> **Verilen görev a**:
Metnin ardından gelen satırlarda "Pick the right-pointing" ifadesini içeren satırla "Tap the bus" ifadesini içeren satır arasındakileri, bu ikisi de dahil olmak üzere isteklerle birlikte yeniden yazın. Yanıtlardaki koordinatların her sayısını -123 ekleyerek ayarlayın ve yalnızca bu satırları verin.

> **Metin bölümü**:
· · · · ·
DÜNYA BASINI

Hindutva’nın İsrail’i kucaklamasını açıklamak

Yayınlanma

Çevirmenin notu: Son dönemde ırkçı/faşist terörün en insanlık dışı emsallerinden biri Hindistan’ın kuzeydoğusundaki Manipur eyaletinde, Hıristiyanlara ve Müslümanlara karşı yaşanmıştı. Pogromları gerçekleştiren Hindutva çeteleri, Modi yönetiminden ve yerel kolluk kuvvetlerinden mutlak destek alıyor; Hintli Marksist iktisatçı Prabhat Patnaik’in de hatırlattığı üzere, bu ittifak Hindistan’ın sermaye gruplarının çıkarlarına da uzanıyor ve yağmacı çeteler, dünyanın en zenginleri arasına giren milyarder Guatam Adani’den de medya desteği alıyor: “Sermaye-Hindutva ittifakına oybirliğiyle medya desteği sağlama sürecinin tamamlanması için, hükümetten bir ölçüde bağımsız olan başıboş televizyon kanalının Adaniler tarafından satın alınması hiç de şaşırtıcı değil.”

Öte yandan Hindutva’nın İsrail’e olan hayranlık düzeyindeki yakınlığı incelemeyi hak ediyor. Yeni Delhi merkezli düşünce kuruluşu Politika Araştırma Merkezi araştırmacılarından Angshuman Choudhury, Hindutva ile Siyonizm ideolojilerinin aynılığına dikkat çekiyor.
· · · · ·
> **Girdi verileri**:
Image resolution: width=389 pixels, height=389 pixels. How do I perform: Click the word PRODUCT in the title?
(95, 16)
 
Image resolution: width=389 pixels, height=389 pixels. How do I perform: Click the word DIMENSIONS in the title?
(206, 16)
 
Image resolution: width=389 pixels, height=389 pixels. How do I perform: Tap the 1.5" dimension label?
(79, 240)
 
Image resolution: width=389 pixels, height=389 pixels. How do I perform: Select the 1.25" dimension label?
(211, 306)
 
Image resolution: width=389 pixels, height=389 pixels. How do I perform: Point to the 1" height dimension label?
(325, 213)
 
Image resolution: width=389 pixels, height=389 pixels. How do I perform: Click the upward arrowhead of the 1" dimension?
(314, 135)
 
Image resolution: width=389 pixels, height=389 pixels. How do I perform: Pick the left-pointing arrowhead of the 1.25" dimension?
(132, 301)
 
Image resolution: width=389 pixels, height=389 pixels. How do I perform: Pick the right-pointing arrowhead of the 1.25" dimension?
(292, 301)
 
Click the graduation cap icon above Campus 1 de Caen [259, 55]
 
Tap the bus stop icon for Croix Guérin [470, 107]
· · · · ·
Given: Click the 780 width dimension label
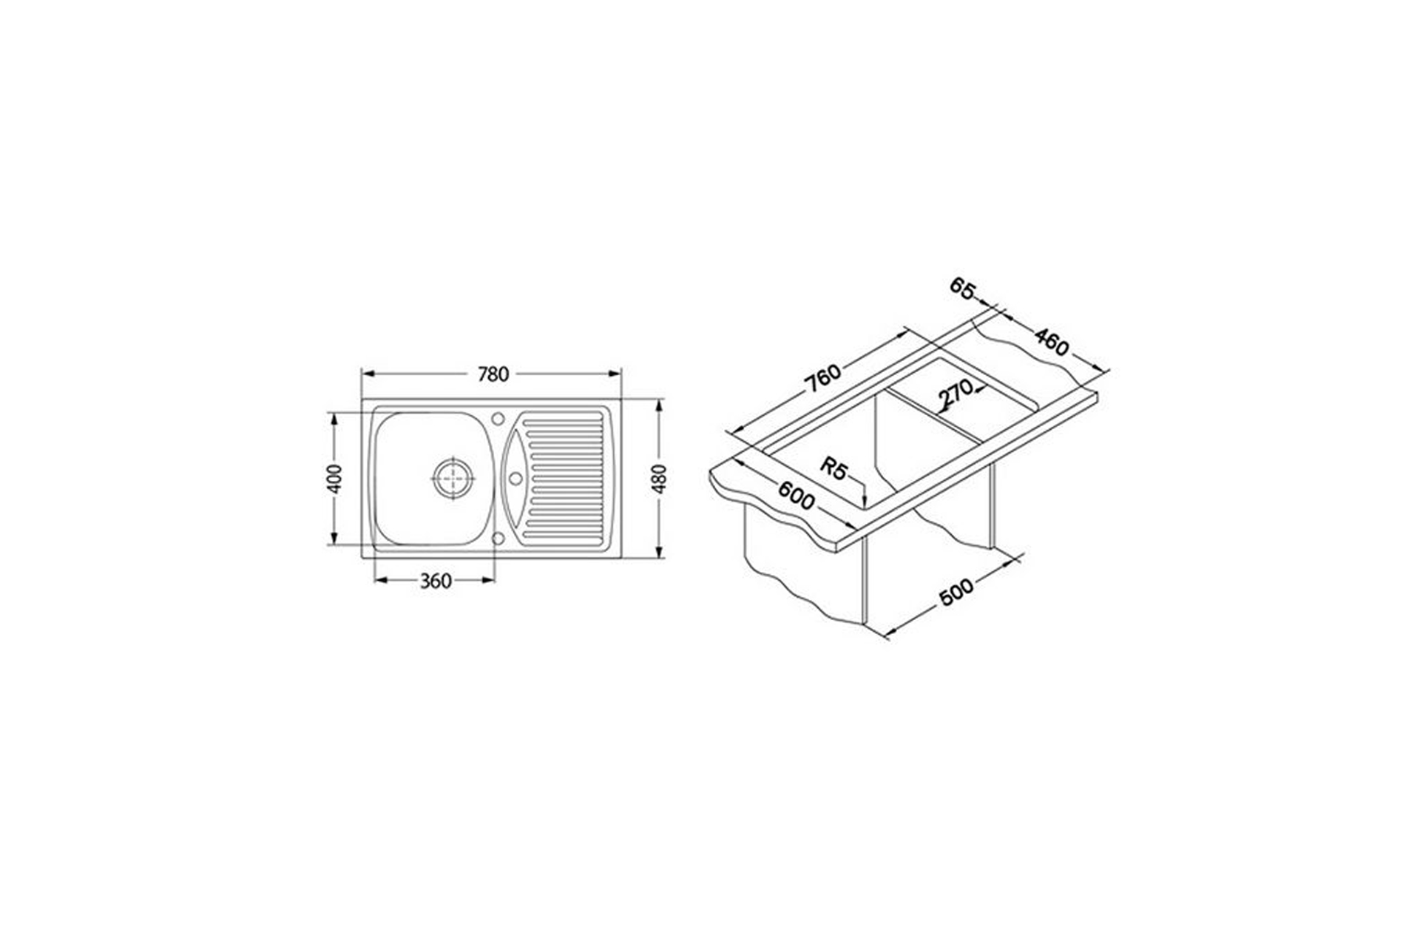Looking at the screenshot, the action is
· · · · ·
> **Verilen görev b**:
Hindutva ile İsrail arasındaki yakınlığı ele alan yukarıdaki metni kaldığı yerden sürdürün.

> **Sonuç a**:
Image resolution: width=389 pixels, height=389 pixels. How do I perform: Pick the right-pointing arrowhead of the 1.25" dimension?
(169, 178)
 
Click the graduation cap icon above Campus 1 de Caen [136, -68]
 
Tap the bus stop icon for Croix Guérin [347, -16]

> **Sonuç b**:
Hindutva’nın İsrail’i kucaklamasını açıklamak

Angshuman Choudhury

The Wire

12 Ekim 2023

Şu anda şahit olduklarımız, Siyonizm’den ziyade Hindutva projesinin fıtratı, özlemleri ve on yıllar boyunca ideolojik yönelimleri hakkında daha fazla şey ortaya koyuyor.

İsrail, Hamas tarafından daha önce hiç görülmemiş bir şekilde ve ölçekte düzenlenen koordineli bir saldırıya karşılık olarak Gazze’ye kaba askeri güçle saldırırken, Hint X’si (eski adıyla Twitter) bilindik bir muhabbetle —İsrail ile yaygın dayanışma— çalkalanıyor.

Çoğunlukla sağcı Hindutva çevrelerinden gelen bu destek dalgası pek de yeni değil. Ne zaman Filistin ve İsrail arasında bir gerilim yaşansa ve her seferinde olduğu gibi Tel Aviv Filistinlilere karşı orantısız askeri güç kullansa, bu destek yeniden ortaya çıkıyor.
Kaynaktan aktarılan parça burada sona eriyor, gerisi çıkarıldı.